Finding clusters of locations on maps
28.2.2006 / Uncategorized /
So here’s a problem I faced while trying to build a little map application:
Say I have the locations (both in terms of street addresses and latitude/longitude) of various stores in a given vicinity. E.g. All Frys, Circuit Citys, Best Buys etc in my location. Now I want to find clusters where all of them are close to each other. So, for example, I want to find a cluster where a Frys store, Circuit City and Best Buy are all “close” to each other. Why? So that I can go visit all of them at once! I’m willing to travel some extra distance away from my location if I can find such a cluster. What’s an efficient algorithm to find such clusters?

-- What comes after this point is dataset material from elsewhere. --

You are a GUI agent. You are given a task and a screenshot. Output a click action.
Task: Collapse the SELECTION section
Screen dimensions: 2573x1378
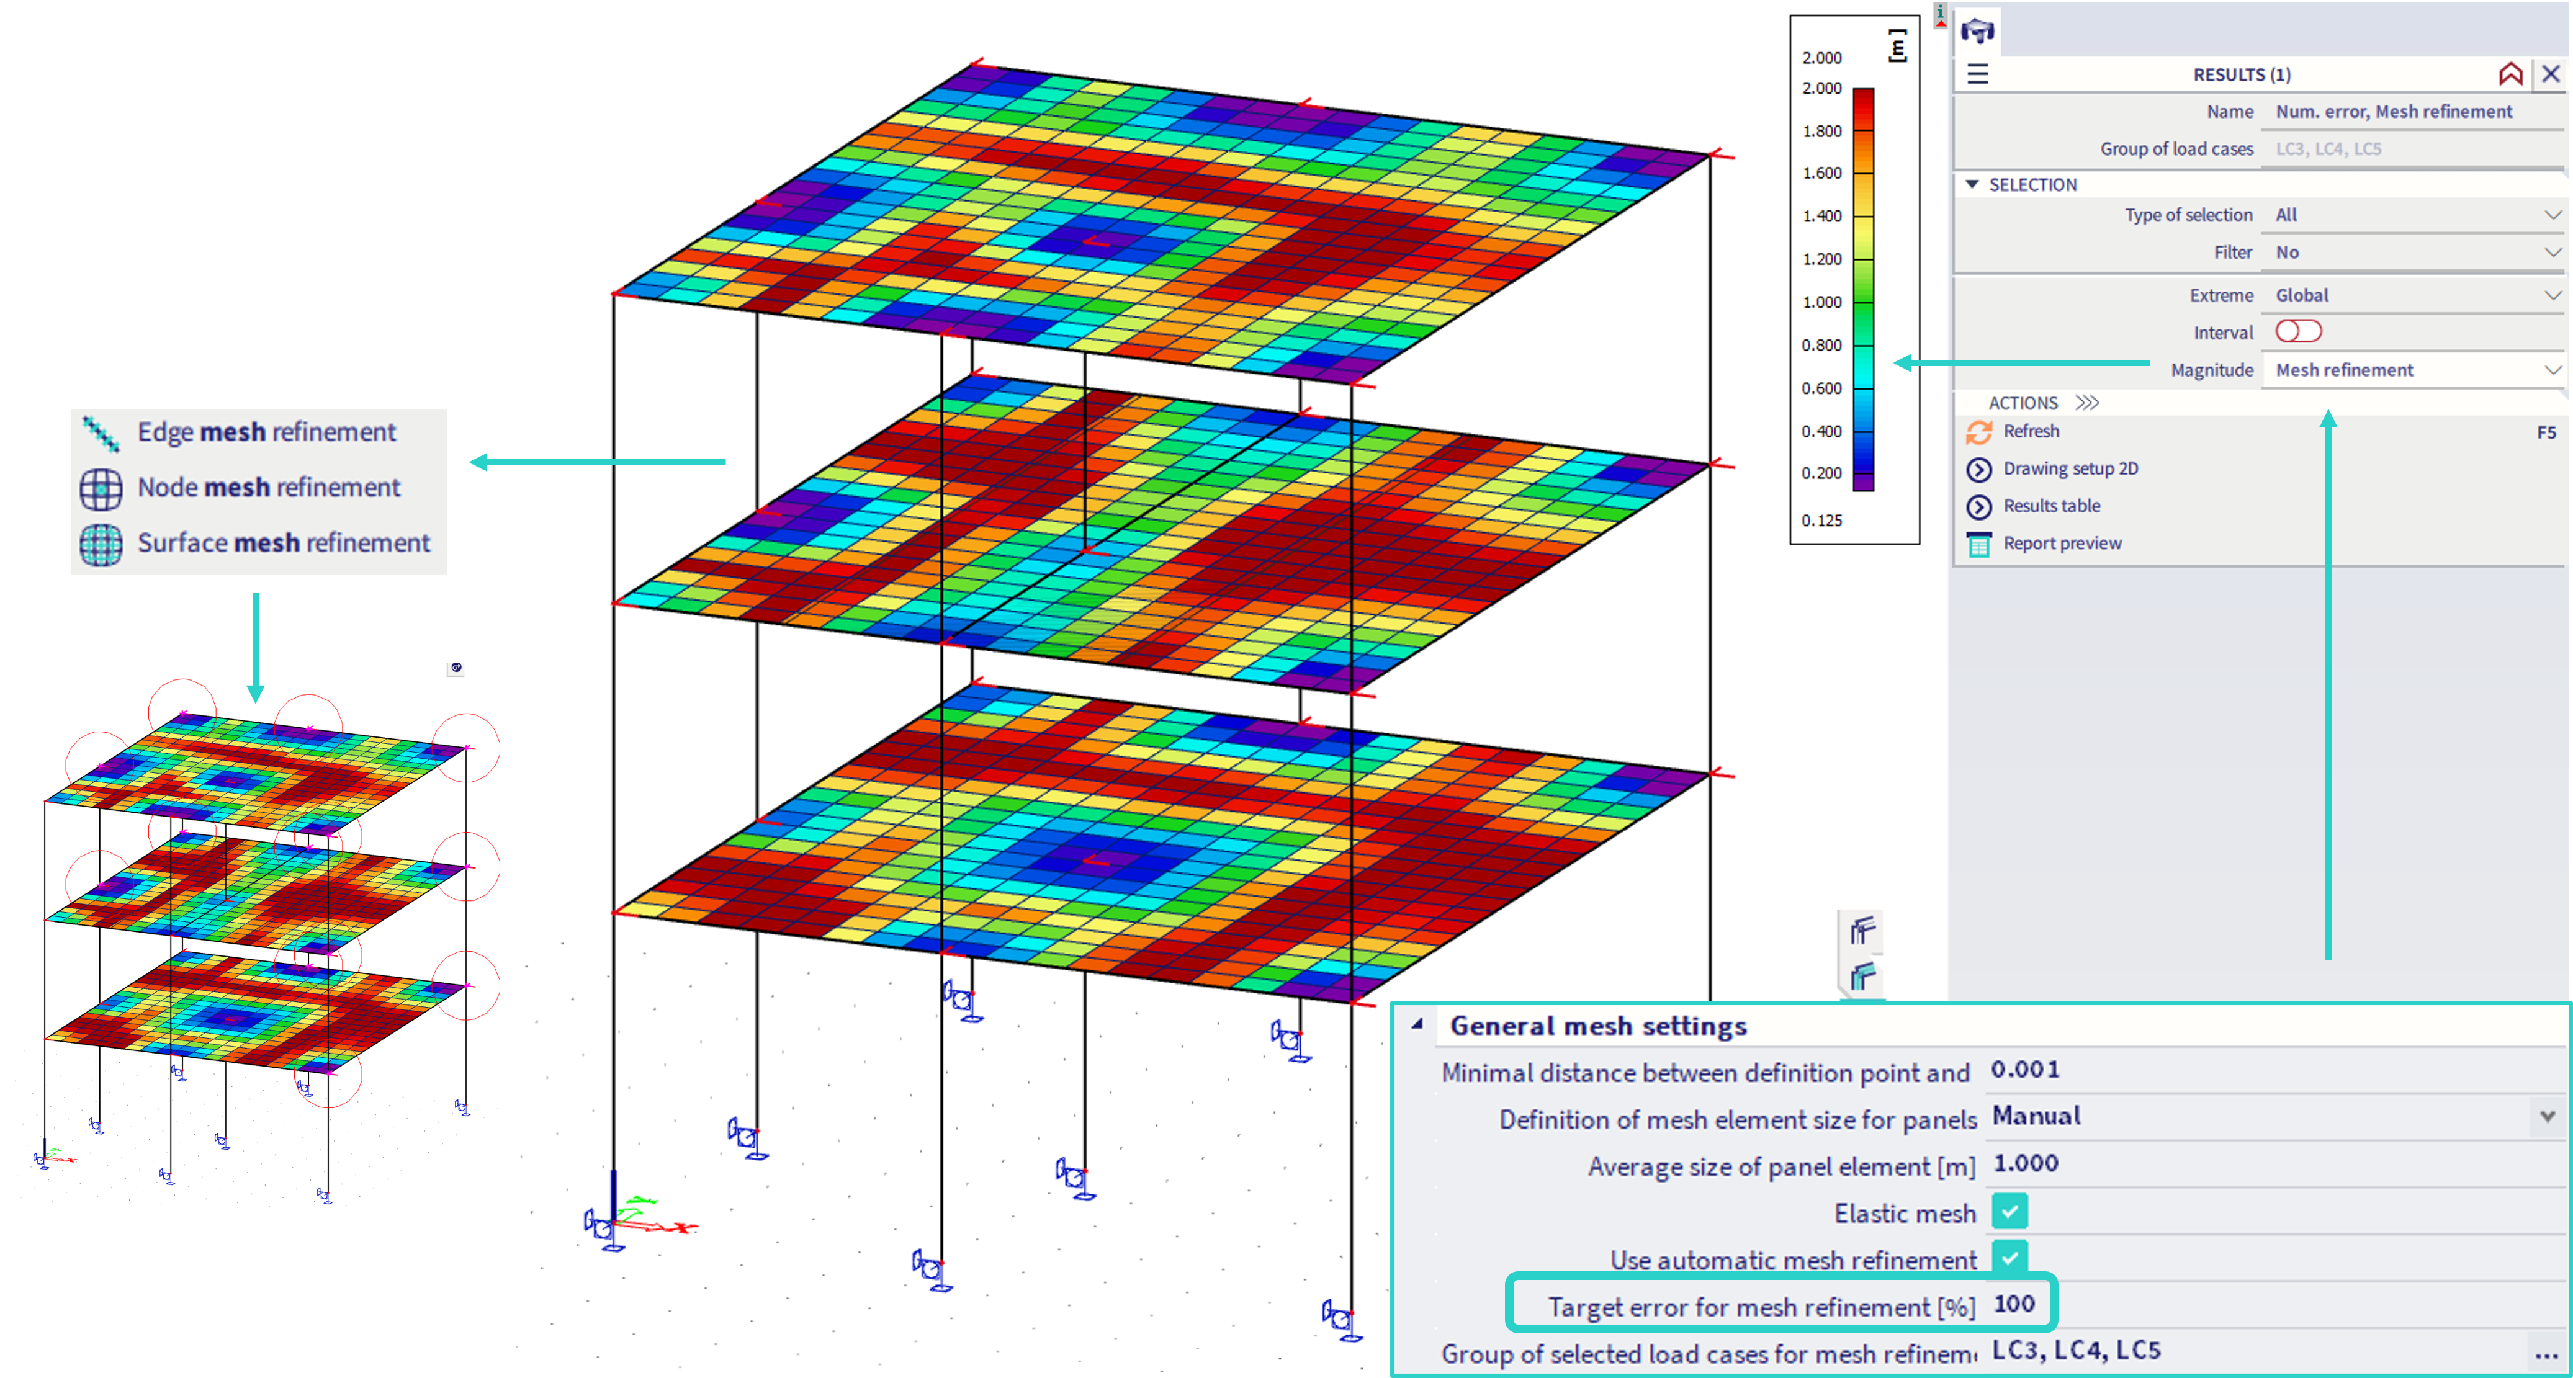(1972, 185)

Here’s a possible algorithm:
(1) Let S1, S2… Sn be the sets of locations of each shop. Pick the smallest one. For every shop s that has location (x, y) in this set:
(2) Find shops in each of the other Si that are in the location range (x +/- delta, y +/- delta), where delta is the threshold for determining what’s inside your cluster. These shops go into the “current cluster”.
Let’s analyze the runtime of this algorithm. For simplicity, assume that there are m sets of shops (S1… Sm) and that each of the sets has n elements.
Sort each of the sets both on x and y. Each can be sorted in O(n log n) time, and there are m of them, so this step takes O (mn log n)
Step (2) above can be done with a binary search (that’s why I sorted the sets first) in O(log n) time, and it needs to be repeated n times, so this step takes O(n log n) time.
So our total running time is O(mn log n + n log n) = O(mn log n).
The numbers of stores of which we’re looking for clusters, m, is usually a small constant less than 5. So we basically have an nlogn algorithm for doing this.
Does anyone know of a faster way of doing this?
1.3.2006 at 6:40 pm
[…] « Finding clusters of locations on maps […]
7.5.2006 at 7:08 am
Am I mistaken, or does this look like the travelling salesman problem all over again?
7.5.2006 at 11:20 am
it’s note quite TSP. You don’t have to visit every store location, you just need to visit every brand of store. Still, I agree that the formulation of the problem is not quite right, since it ignores the order that the stores in the cluster are visited. It seems like a more correct formulation would be
Given a set of tuples (X, Y, store), and a starting location (X, Y), find a cycle from start that includes a tuple with every mentioned store that minimizes the cycle length. Since this is a generalization of euclidian TSP (it’s exactly euclidean TSP if each store has only one location), and euclidian TSP seems to be NP-complete (http://portal.acm.org/citation.cfm?id=803626&dl=ACM&coll=portal), good luck finding any efficient optimal algorithm ;).